> Exercise instructions
As the output, give exactly the lines that run from the one with "The height and" through the end of the records below, and omit pictures.

> Source material

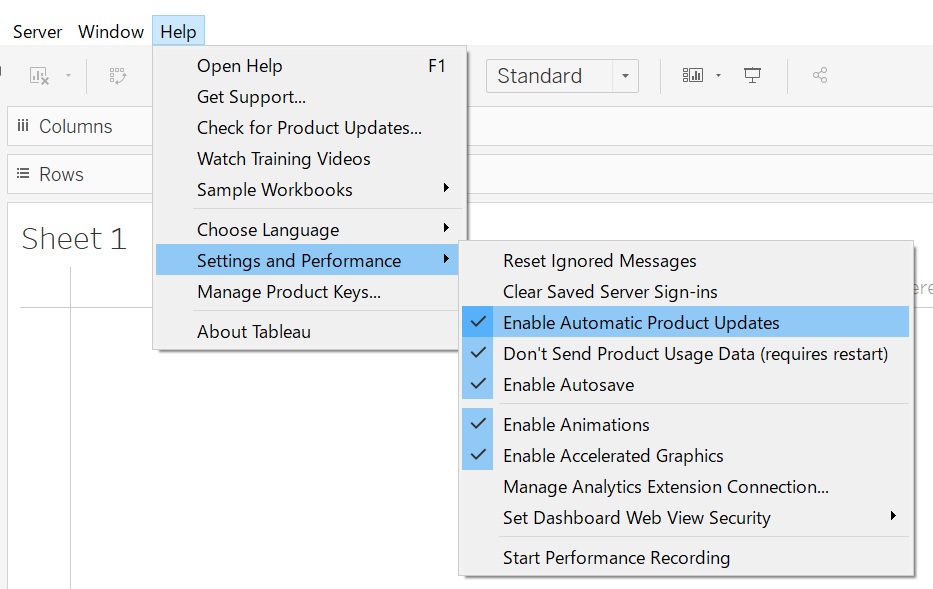Viewport: 933px width, 589px height.
Task: Click the Clear Sheet toolbar icon
Action: [x=39, y=76]
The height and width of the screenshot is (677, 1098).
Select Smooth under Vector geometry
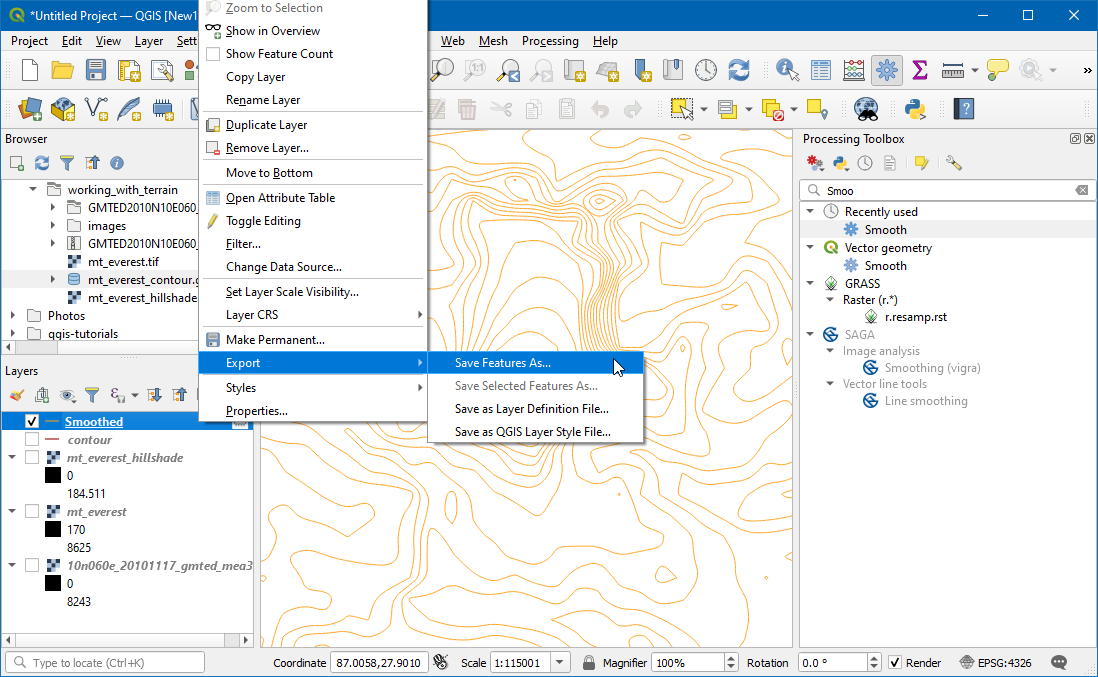(885, 266)
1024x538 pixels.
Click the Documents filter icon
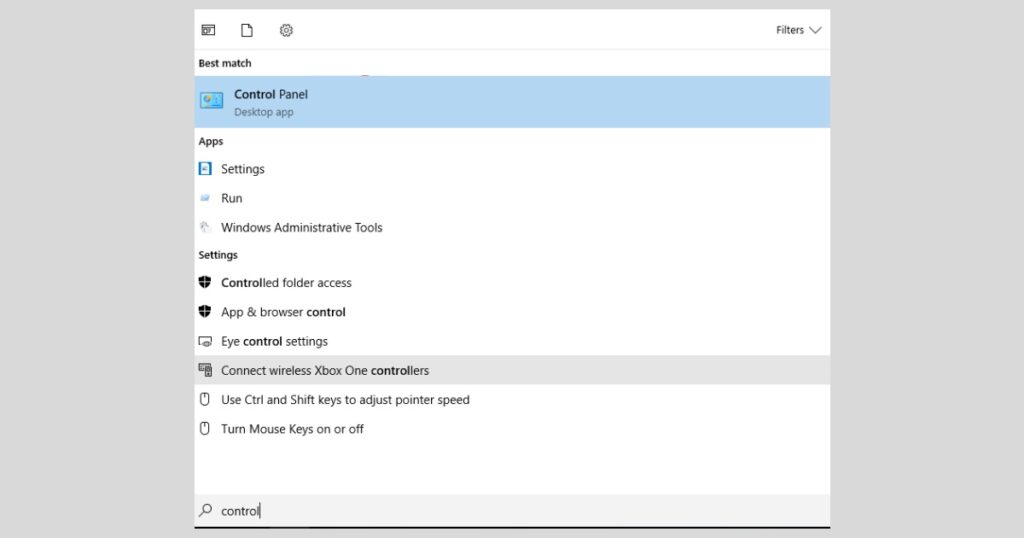click(247, 30)
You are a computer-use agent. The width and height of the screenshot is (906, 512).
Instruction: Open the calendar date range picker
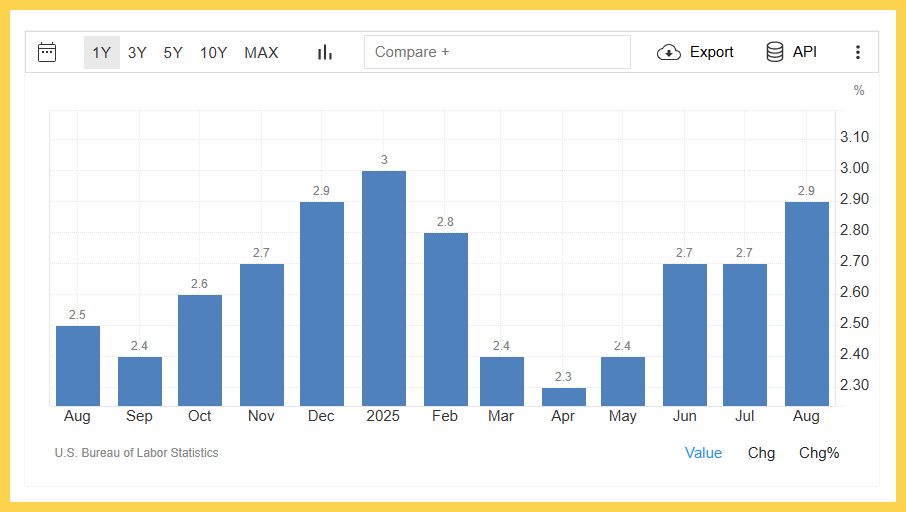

> Your solution
The height and width of the screenshot is (677, 1098).
Select Smooth under Vector geometry
(885, 266)
1024x538 pixels.
Click the Documents filter icon
click(247, 30)
You are a computer-use agent. The width and height of the screenshot is (906, 512).
Instruction: Open the calendar date range picker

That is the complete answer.